Concepedia

TLDR

Shear‑wave velocity (Vs) is a fundamental soil property used to assess seismic liquefaction resistance. The study reports an 11‑year international effort to collect Vs data and develop probabilistic correlations for seismic soil liquefaction. The authors measured Vs at 301 new liquefaction sites worldwide, merged the data with existing cases to create a 422‑entry catalog, and applied Bayesian regression and structural reliability analysis to produce probabilistic liquefaction correlations. The new catalog confirms that most cases overlap prior penetration tests, and the probabilistic analysis reduces overall uncertainty while addressing adjustments for soil fines and magnitude scaling.

Abstract

Shear-wave velocity (Vs) offers a means to determine the seismic resistance of soil to liquefaction by a fundamental soil property. This paper presents the results of an 11-year international project to gather new Vs site data and develop probabilistic correlations for seismic soil liquefaction occurrence. Toward that objective, shear-wave velocity test sites were identified, and measurements made for 301 new liquefaction field case histories in China, Japan, Taiwan, Greece, and the United States over a decade.
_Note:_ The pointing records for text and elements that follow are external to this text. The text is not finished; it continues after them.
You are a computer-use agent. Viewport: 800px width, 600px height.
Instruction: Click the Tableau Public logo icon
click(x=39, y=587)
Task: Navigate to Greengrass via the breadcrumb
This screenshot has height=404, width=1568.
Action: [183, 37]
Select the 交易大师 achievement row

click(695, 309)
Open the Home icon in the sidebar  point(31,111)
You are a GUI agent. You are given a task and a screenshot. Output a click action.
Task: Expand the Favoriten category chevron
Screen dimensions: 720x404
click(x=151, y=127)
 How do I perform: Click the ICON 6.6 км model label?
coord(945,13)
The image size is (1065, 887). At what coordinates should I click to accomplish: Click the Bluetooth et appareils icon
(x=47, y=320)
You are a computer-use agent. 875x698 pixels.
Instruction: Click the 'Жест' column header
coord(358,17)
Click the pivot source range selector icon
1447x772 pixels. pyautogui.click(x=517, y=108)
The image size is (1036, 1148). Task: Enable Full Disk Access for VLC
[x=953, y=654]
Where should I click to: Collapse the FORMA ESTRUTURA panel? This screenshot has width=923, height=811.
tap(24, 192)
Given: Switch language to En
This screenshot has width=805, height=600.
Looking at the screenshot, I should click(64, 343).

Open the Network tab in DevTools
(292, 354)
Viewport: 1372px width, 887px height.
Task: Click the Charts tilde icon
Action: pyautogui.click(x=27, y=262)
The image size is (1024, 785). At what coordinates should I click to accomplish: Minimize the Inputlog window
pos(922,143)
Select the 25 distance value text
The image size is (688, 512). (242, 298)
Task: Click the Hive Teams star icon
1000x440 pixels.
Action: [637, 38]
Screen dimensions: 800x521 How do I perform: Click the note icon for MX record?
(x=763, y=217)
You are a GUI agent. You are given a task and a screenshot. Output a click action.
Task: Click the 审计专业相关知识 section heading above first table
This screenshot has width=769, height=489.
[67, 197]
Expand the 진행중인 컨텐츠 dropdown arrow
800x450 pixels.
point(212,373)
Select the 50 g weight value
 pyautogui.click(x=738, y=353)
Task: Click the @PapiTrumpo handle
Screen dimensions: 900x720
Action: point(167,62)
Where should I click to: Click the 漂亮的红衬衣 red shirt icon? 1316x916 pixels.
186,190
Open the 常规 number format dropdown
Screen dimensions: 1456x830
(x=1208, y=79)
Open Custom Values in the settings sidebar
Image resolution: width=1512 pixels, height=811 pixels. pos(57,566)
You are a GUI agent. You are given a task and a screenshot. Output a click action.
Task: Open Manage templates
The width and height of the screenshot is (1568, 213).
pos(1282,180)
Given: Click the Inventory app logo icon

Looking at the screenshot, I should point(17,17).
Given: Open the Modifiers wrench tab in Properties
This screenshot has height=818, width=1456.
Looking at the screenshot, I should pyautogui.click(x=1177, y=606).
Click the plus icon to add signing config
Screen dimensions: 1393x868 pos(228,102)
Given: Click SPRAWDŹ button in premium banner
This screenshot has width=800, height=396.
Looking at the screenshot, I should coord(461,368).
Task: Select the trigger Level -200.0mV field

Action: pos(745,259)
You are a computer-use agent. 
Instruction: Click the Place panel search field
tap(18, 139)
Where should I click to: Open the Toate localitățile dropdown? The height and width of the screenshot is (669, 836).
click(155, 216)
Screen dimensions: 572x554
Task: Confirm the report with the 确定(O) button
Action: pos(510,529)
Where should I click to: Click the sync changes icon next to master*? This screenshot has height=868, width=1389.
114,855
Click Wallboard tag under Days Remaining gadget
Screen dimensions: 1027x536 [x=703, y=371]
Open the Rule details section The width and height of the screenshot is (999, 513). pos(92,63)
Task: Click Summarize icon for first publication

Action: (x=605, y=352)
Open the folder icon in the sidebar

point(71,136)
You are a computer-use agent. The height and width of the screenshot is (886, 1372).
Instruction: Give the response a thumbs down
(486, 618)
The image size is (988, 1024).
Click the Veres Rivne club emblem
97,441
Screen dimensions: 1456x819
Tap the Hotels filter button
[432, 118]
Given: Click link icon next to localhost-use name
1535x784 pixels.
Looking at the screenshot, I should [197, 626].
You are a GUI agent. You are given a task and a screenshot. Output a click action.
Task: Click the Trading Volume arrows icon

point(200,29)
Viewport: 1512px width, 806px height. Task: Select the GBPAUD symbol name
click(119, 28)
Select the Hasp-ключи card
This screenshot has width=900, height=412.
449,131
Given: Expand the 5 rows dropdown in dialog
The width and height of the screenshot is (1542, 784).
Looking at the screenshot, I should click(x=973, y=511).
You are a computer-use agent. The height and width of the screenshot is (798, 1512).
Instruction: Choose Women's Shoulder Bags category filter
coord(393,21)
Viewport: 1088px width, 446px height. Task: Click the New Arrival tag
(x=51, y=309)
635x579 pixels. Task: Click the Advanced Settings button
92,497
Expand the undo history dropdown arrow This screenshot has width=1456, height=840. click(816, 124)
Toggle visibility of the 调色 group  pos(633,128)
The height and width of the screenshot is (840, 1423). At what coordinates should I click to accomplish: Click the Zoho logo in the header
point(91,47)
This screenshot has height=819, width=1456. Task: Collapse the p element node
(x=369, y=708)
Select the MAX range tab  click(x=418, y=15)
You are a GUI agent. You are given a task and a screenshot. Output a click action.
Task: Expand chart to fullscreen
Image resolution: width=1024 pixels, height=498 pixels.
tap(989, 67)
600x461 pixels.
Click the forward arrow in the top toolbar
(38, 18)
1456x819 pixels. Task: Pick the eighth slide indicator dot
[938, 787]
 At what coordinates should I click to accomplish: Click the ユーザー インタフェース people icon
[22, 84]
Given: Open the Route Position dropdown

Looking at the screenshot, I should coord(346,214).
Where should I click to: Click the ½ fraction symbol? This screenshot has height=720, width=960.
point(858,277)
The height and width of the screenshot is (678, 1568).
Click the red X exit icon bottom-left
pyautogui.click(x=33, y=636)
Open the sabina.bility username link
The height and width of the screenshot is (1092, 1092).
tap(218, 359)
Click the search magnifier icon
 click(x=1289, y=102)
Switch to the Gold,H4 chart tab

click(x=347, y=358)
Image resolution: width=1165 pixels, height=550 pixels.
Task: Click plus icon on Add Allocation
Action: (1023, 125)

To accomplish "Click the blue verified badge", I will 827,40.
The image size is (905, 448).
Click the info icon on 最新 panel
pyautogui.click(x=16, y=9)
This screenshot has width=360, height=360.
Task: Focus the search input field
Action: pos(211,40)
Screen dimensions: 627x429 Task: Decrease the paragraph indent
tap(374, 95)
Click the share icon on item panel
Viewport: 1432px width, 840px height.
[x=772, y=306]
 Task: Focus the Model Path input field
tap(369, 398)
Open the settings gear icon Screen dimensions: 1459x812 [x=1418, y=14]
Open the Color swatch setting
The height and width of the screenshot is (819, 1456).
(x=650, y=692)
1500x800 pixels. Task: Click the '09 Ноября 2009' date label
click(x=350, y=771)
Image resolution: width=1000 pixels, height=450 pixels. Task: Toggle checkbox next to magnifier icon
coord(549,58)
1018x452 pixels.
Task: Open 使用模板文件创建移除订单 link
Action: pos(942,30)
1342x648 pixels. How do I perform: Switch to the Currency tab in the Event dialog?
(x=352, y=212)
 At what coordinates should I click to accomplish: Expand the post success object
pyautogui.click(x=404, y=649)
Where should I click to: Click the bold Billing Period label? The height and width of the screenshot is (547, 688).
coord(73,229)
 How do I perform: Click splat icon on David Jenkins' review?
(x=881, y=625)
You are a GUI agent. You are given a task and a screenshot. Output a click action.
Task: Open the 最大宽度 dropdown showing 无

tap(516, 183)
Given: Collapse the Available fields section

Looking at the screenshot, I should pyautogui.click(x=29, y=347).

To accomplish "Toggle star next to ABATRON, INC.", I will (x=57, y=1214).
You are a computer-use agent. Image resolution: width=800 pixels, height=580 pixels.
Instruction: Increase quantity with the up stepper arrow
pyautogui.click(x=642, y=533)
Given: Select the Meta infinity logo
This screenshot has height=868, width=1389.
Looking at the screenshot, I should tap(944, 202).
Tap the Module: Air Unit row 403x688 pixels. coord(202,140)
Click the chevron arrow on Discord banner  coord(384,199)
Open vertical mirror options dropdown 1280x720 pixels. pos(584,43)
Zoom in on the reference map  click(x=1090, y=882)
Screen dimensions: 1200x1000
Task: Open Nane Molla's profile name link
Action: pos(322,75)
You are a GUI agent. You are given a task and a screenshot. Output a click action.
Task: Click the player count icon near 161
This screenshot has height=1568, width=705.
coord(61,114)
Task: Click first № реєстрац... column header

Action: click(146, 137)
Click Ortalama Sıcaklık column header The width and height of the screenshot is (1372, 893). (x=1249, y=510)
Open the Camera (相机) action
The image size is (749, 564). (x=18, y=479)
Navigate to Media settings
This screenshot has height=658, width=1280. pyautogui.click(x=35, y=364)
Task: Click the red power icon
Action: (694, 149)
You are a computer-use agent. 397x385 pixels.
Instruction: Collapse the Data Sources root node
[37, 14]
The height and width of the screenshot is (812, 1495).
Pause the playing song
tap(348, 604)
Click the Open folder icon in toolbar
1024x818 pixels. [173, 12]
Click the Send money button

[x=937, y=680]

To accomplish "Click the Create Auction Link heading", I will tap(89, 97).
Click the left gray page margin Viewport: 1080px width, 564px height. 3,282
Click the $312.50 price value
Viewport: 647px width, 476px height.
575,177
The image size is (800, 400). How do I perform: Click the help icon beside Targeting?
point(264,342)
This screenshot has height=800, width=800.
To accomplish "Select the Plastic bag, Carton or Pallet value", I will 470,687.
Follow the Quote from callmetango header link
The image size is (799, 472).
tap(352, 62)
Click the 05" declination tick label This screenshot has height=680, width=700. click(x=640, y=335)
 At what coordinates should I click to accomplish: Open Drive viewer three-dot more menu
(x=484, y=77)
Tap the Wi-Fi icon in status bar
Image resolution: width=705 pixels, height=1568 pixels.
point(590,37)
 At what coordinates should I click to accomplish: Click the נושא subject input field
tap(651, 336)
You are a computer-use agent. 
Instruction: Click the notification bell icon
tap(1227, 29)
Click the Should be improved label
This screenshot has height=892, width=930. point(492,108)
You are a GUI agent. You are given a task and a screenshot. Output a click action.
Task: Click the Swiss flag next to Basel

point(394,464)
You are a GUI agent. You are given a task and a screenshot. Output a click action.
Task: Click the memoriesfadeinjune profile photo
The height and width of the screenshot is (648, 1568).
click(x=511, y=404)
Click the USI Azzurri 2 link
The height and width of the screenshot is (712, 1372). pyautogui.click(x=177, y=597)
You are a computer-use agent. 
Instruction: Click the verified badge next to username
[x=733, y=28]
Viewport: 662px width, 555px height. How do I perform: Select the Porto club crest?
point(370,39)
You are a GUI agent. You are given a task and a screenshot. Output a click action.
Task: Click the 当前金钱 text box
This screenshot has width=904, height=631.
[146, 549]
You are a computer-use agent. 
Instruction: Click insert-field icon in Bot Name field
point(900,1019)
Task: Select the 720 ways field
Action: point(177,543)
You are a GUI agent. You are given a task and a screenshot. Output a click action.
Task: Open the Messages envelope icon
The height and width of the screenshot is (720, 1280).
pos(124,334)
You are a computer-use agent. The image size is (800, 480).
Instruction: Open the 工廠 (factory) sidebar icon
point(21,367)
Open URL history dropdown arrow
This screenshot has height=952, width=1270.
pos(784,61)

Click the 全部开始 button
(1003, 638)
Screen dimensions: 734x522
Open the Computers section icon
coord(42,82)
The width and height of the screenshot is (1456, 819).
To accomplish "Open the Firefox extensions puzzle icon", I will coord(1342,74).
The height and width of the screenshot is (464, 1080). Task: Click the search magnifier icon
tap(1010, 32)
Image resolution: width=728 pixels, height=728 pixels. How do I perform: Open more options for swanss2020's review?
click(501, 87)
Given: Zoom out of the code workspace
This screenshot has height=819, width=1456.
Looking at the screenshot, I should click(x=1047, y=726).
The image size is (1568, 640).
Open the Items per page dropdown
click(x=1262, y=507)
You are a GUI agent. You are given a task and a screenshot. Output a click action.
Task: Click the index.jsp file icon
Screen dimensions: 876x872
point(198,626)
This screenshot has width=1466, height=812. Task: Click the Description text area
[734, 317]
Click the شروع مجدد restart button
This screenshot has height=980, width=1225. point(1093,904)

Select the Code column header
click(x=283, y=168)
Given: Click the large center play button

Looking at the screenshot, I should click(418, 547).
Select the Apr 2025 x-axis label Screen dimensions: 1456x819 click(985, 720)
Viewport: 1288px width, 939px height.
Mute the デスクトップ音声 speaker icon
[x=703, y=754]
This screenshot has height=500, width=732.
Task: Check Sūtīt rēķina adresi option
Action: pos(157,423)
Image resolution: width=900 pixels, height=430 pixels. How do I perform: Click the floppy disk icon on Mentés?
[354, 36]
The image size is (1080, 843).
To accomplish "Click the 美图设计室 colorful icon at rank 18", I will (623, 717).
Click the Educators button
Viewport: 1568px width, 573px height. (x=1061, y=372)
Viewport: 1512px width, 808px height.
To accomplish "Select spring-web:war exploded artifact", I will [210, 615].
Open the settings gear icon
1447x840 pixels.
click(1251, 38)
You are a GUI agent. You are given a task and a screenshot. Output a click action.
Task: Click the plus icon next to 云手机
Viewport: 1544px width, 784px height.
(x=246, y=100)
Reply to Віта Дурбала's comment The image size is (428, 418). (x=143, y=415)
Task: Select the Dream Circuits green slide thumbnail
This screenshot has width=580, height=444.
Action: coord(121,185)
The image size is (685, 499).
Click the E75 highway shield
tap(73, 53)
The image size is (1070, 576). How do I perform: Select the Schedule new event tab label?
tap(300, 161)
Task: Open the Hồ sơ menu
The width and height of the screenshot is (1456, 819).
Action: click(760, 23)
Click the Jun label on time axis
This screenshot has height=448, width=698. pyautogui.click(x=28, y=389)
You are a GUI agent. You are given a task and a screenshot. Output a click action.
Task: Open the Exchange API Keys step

The majority of these new case histories reoccupy those previously investigated by penetration testing. These new data are combined with previously published case histories to build a global catalog of 422 case histories of Vs liquefaction performance. Bayesian regression and structural reliability methods facilitate a probabilistic treatment of the Vs catalog for performance-based engineering applications. Where possible, uncertainties of the variables comprising both the seismic demand and the soil capacity were estimated and included in the analysis, resulting in greatly reduced overall model uncertainty relative to previous studies. The presented data set and probabilistic analysis also help resolve the ancillary issues of adjustment for soil fines content and magnitude scaling factors.